Race and ethnicity play a role. White men have historically had the highest rates, but that picture is shifting. According to the National Cancer Institute, the fastest-rising incidence is among Hispanic men, whose rate has climbed by an average of 3.03% per year. Rates among non-Hispanic white men have largely stabilized. Black and Asian men have lower rates overall, though the reasons behind these differences aren’t fully understood.
Globally, northern Europe has the highest testicular cancer rates in the world, with Norway and Denmark at the top. The reasons likely involve a mix of genetics and environmental exposures during fetal development, though no single factor has been pinpointed to explain the geographic pattern.
Known Risk Factors
The strongest established risk factor is cryptorchidism, a condition where one or both testicles don’t descend into the scrotum before birth. Men born with an undescended testicle have a four- to sixfold increased risk of developing cancer in that testicle. Even the normally descended testicle carries a slightly elevated risk (less than twofold). If surgical correction is performed before puberty, the risk drops to about two to three times the baseline, which is a significant improvement but not a return to normal.
Other factors that modestly raise risk include a family history of testicular cancer (especially in a brother), a personal history of cancer in the other testicle, and certain differences in sexual development. Height has also been linked to slightly higher risk in large studies, possibly reflecting hormonal influences during growth. There are no strong lifestyle-related risk factors. Unlike many cancers, testicular cancer isn’t clearly tied to smoking, diet, or physical activity.
Why the Rates Are Rising
The steady climb in incidence over the past 30 years is real, not just an artifact of better detection. Improved imaging and awareness may account for some of the increase, but researchers believe environmental or developmental factors are involved, particularly exposures during pregnancy that affect how fetal germ cells develop. Chemicals that disrupt hormone signaling, sometimes called endocrine disruptors, are one area of active investigation. The rising rates among Hispanic men suggest that shifts in environmental exposure or other population-level changes are at work, though the specific drivers remain unclear.

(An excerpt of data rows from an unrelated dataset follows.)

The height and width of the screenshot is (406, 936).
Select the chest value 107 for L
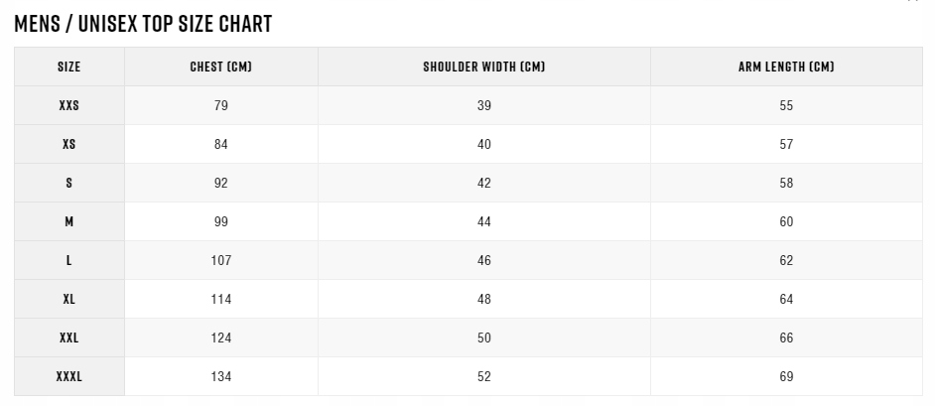pos(220,261)
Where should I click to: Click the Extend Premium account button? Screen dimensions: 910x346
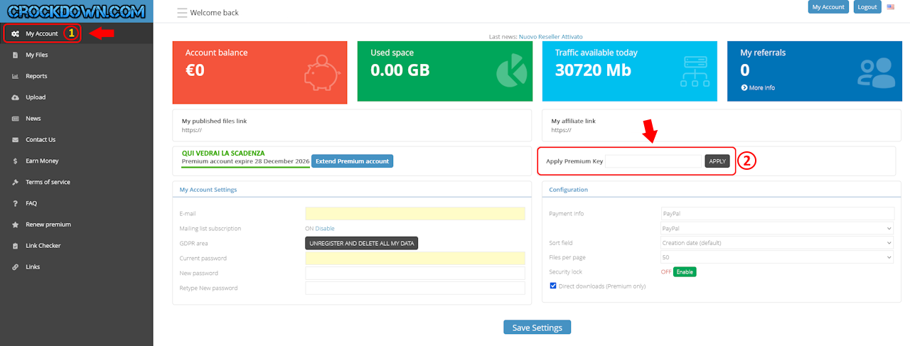[x=352, y=161]
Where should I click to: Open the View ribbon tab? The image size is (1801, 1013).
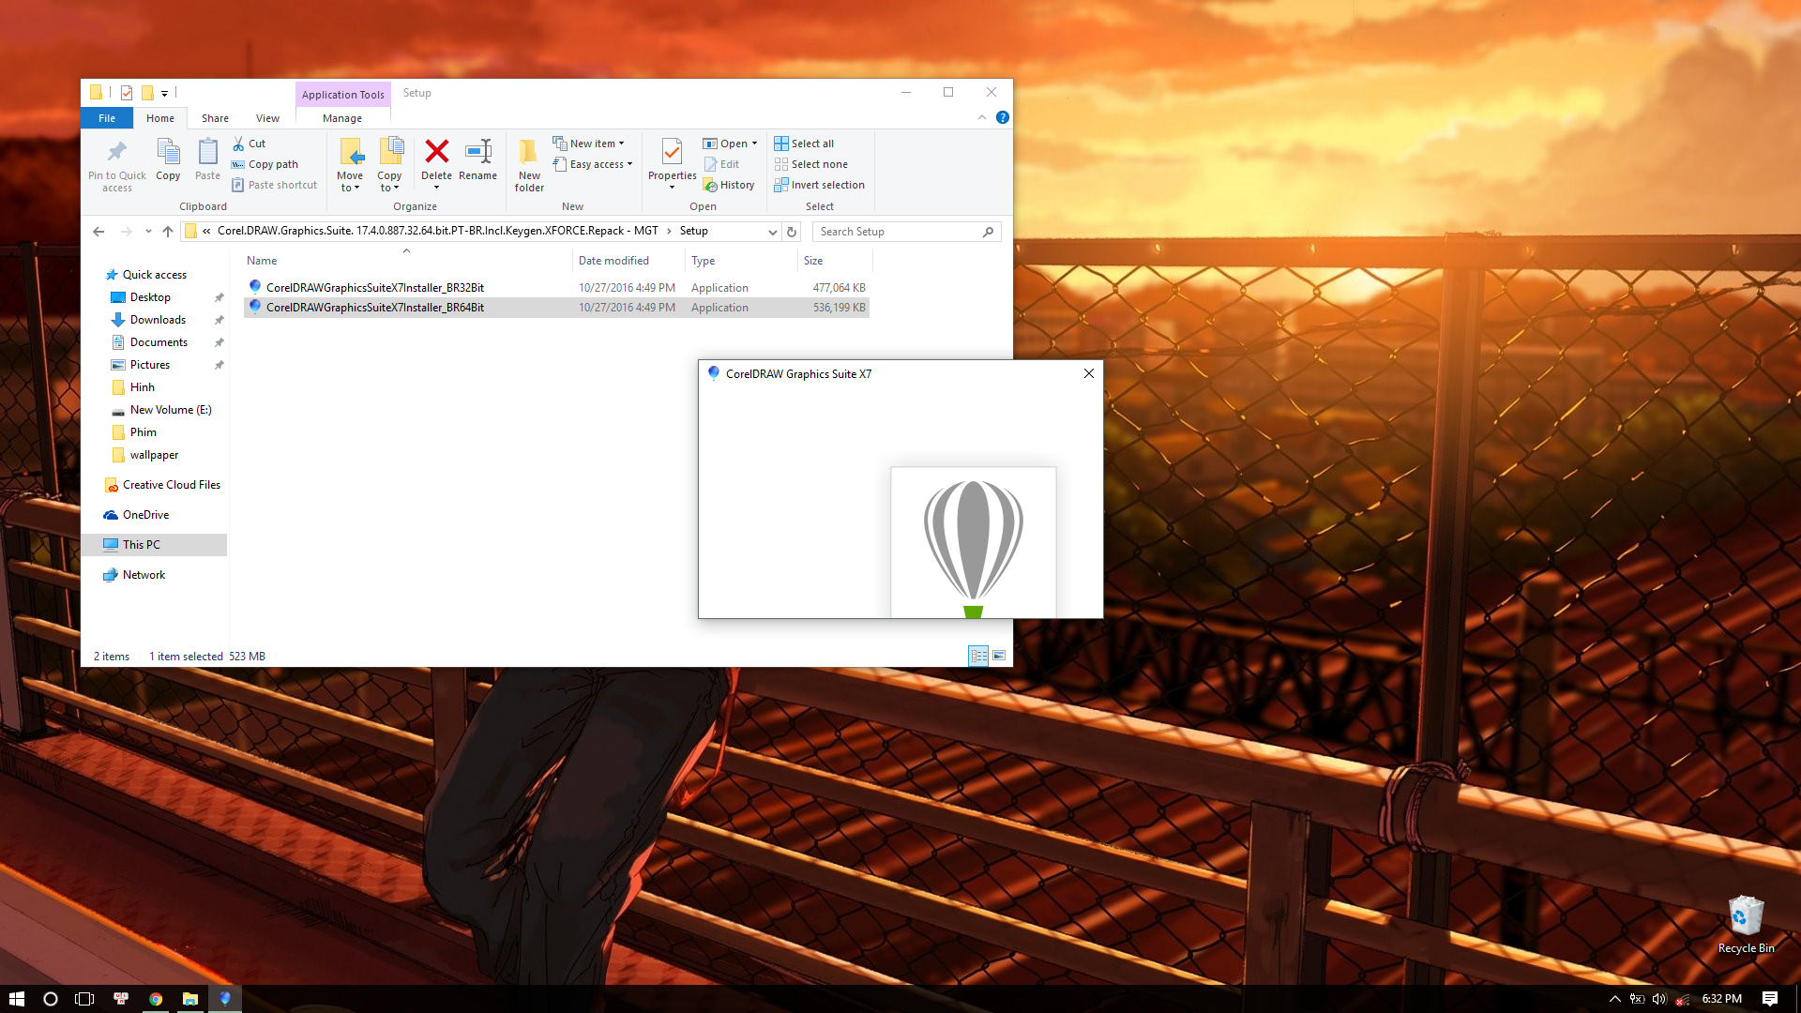click(267, 118)
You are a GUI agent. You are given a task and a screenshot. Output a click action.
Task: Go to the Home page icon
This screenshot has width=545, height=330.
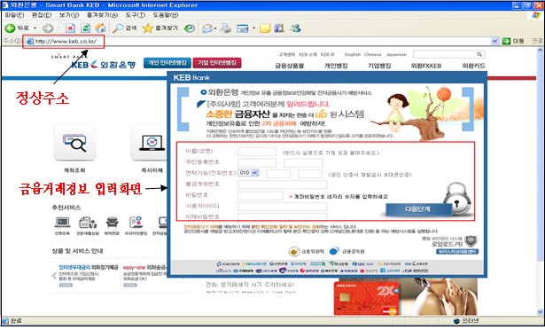coord(101,28)
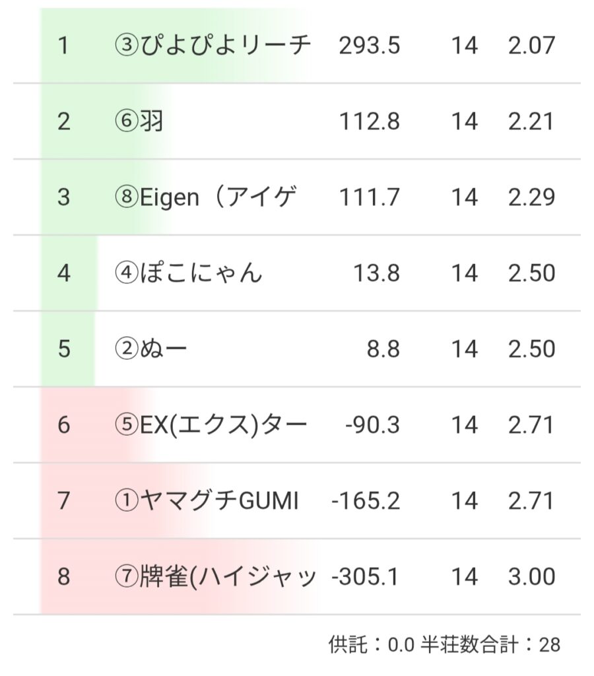Select the -90.3 score cell
The image size is (594, 676).
pyautogui.click(x=372, y=425)
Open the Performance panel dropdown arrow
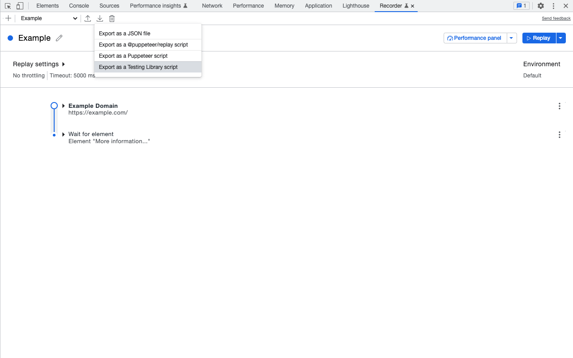 tap(511, 38)
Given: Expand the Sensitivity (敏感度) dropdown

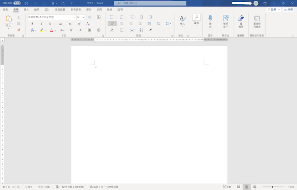Looking at the screenshot, I should point(226,21).
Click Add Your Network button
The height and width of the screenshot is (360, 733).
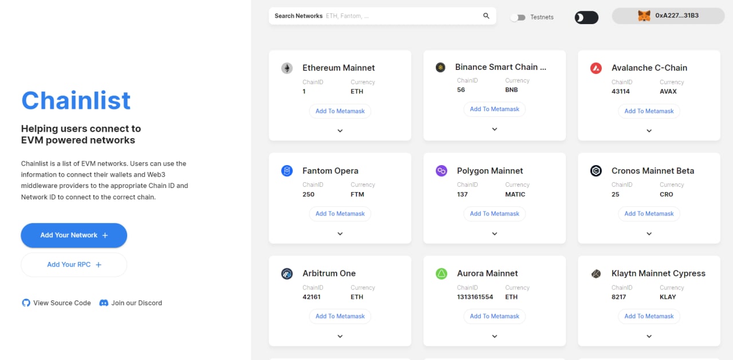pos(74,235)
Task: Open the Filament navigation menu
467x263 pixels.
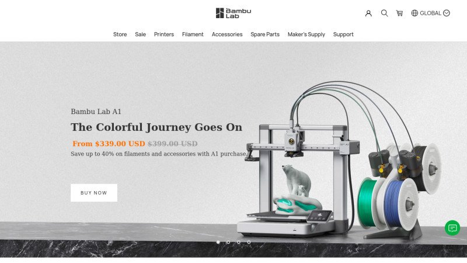Action: pos(193,34)
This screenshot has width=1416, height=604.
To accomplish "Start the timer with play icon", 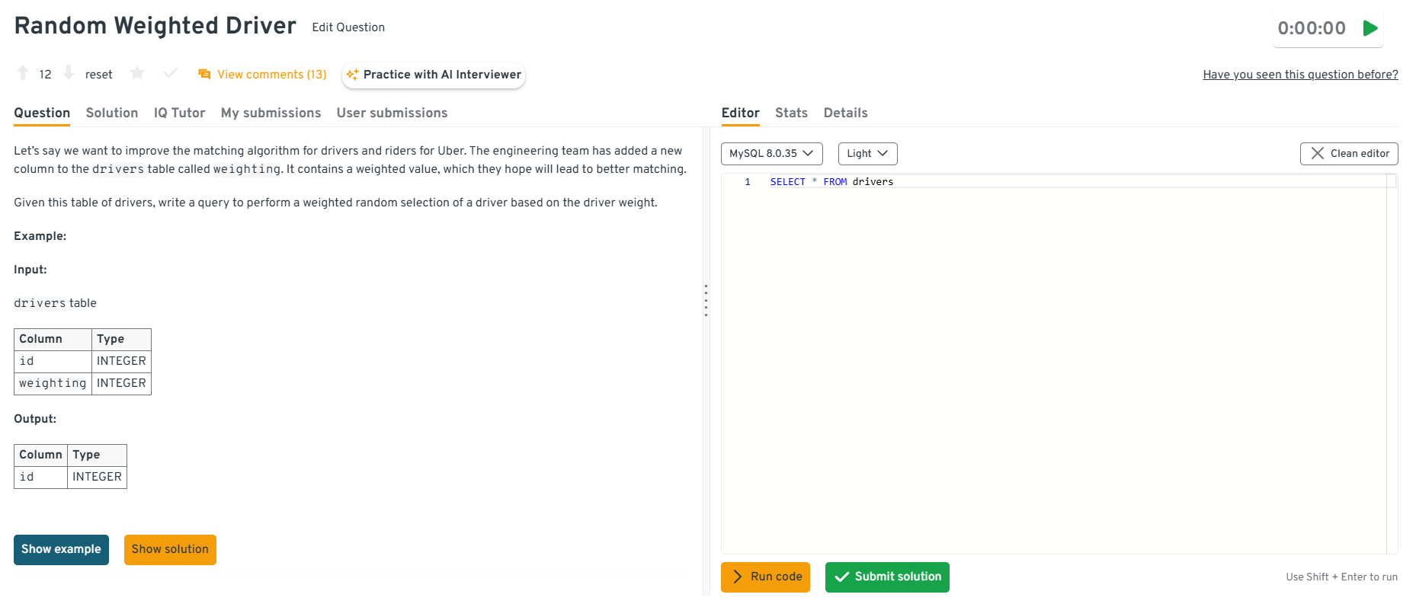I will coord(1370,29).
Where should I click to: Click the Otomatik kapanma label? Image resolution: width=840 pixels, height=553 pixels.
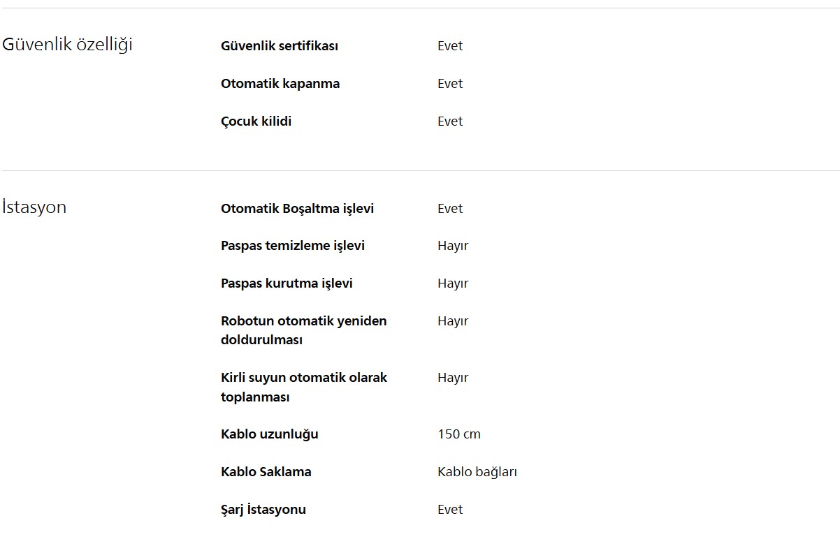pos(280,84)
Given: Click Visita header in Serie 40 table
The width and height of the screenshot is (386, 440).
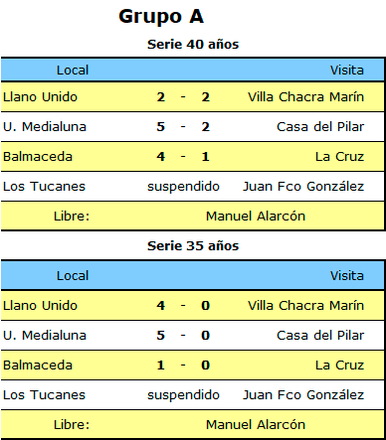Looking at the screenshot, I should [x=347, y=71].
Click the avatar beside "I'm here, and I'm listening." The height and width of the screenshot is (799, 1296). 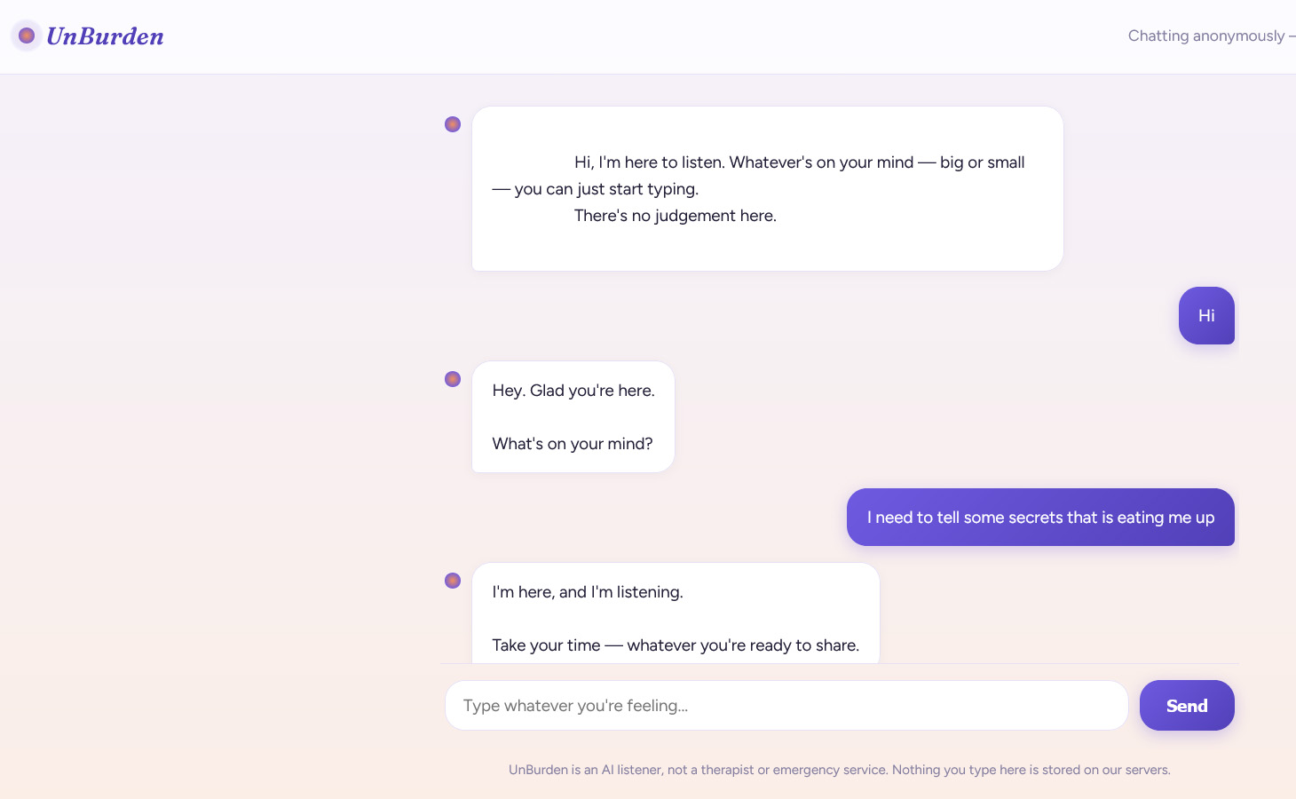pyautogui.click(x=453, y=581)
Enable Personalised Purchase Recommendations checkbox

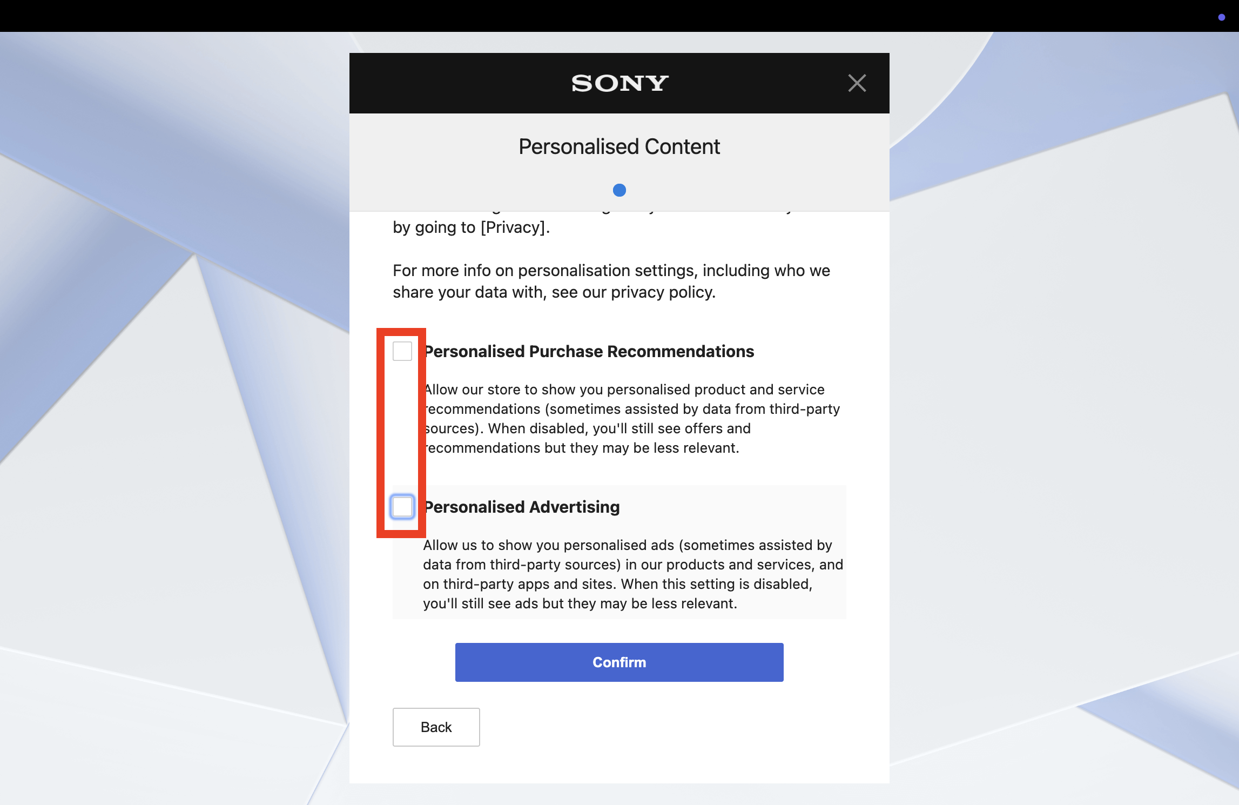[402, 351]
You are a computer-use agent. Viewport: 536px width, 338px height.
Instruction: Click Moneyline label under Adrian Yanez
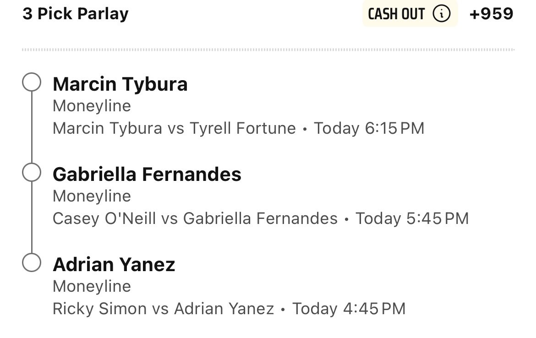(x=92, y=286)
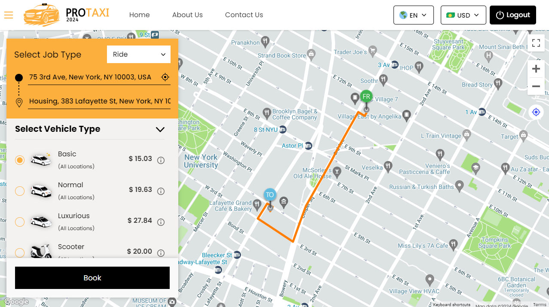549x307 pixels.
Task: Open the USD currency dropdown
Action: tap(463, 15)
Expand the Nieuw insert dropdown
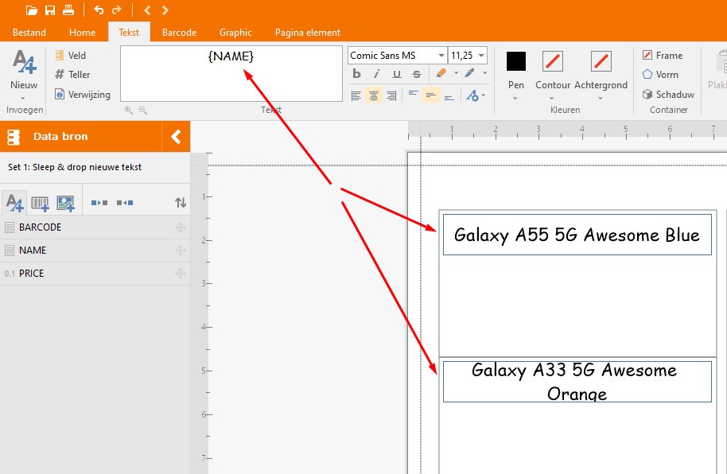The width and height of the screenshot is (727, 474). [x=24, y=97]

Survival Rates and Prognosis
Despite rising incidence, testicular cancer remains one of the most curable cancers. The overall five-year survival rate exceeds 95%. When caught while still confined to the testicle (localized stage), survival approaches 99%. Even when the cancer has spread to distant sites, outcomes are far better than for most other cancers that have metastasized, particularly for the most common subtypes.
The death rate of 0.3 per 100,000 men has stayed remarkably flat even as diagnoses have increased, which speaks to how effective treatment has become. The 1-in-5,000 lifetime risk of dying from testicular cancer is extraordinarily low. For context, the lifetime risk of dying from prostate cancer is roughly 1 in 40.
What a Diagnosis Typically Looks Like
Most testicular cancers are discovered by the patient or a partner noticing a painless lump or swelling in one testicle. Less commonly, a dull ache in the groin or lower abdomen is the first sign. Pain is present in some cases but is not the norm. An ultrasound is usually the first imaging step, followed by blood tests that check for tumor markers.
If cancer is confirmed, the affected testicle is removed surgically. For many men with early-stage disease, that procedure alone may be sufficient, followed by close monitoring. More advanced cases may require additional treatment, but even then, cure rates remain high. Most men return to normal activity within a few weeks of surgery, and the remaining testicle typically produces enough hormones and sperm for normal function.